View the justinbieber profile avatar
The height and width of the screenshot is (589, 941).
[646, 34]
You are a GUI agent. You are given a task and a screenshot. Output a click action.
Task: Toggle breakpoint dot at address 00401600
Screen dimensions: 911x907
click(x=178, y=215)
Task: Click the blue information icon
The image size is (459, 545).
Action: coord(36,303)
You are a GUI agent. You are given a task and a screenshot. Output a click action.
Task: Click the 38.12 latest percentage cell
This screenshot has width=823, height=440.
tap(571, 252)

---

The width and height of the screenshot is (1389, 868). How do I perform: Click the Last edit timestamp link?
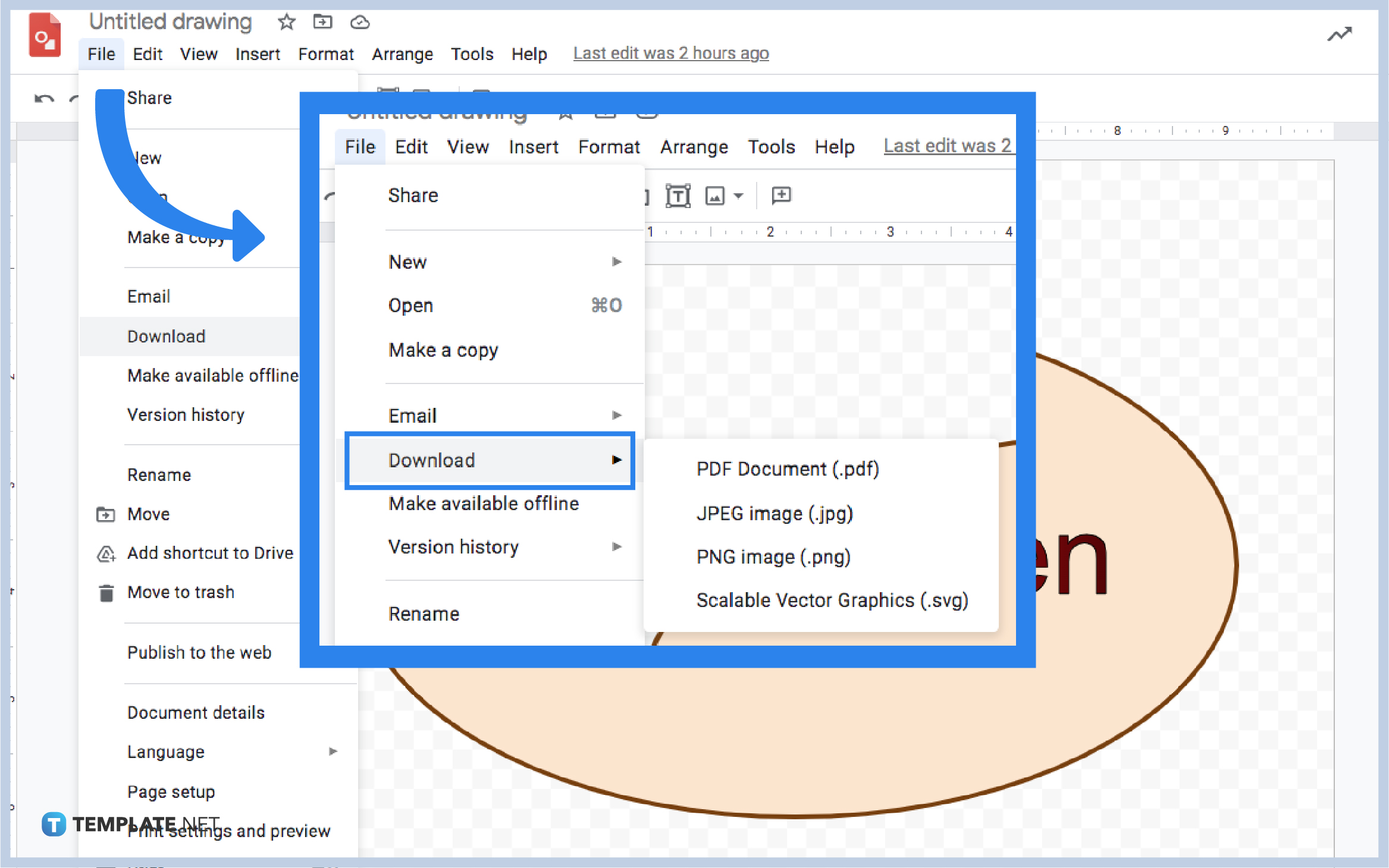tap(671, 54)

- _What is required_
Out of the data above, give again only the lines starting at the one holding "View the justinbieber profile avatar" and ending at the one holding "Task: Click the 38.12 latest percentage cell", unchanged.

- _Response to this task_
View the justinbieber profile avatar
The height and width of the screenshot is (589, 941).
[646, 34]
You are a GUI agent. You are given a task and a screenshot. Output a click action.
Task: Toggle breakpoint dot at address 00401600
Screen dimensions: 911x907
click(x=178, y=215)
Task: Click the blue information icon
The image size is (459, 545).
Action: coord(36,303)
You are a GUI agent. You are given a task and a screenshot. Output a click action.
Task: Click the 38.12 latest percentage cell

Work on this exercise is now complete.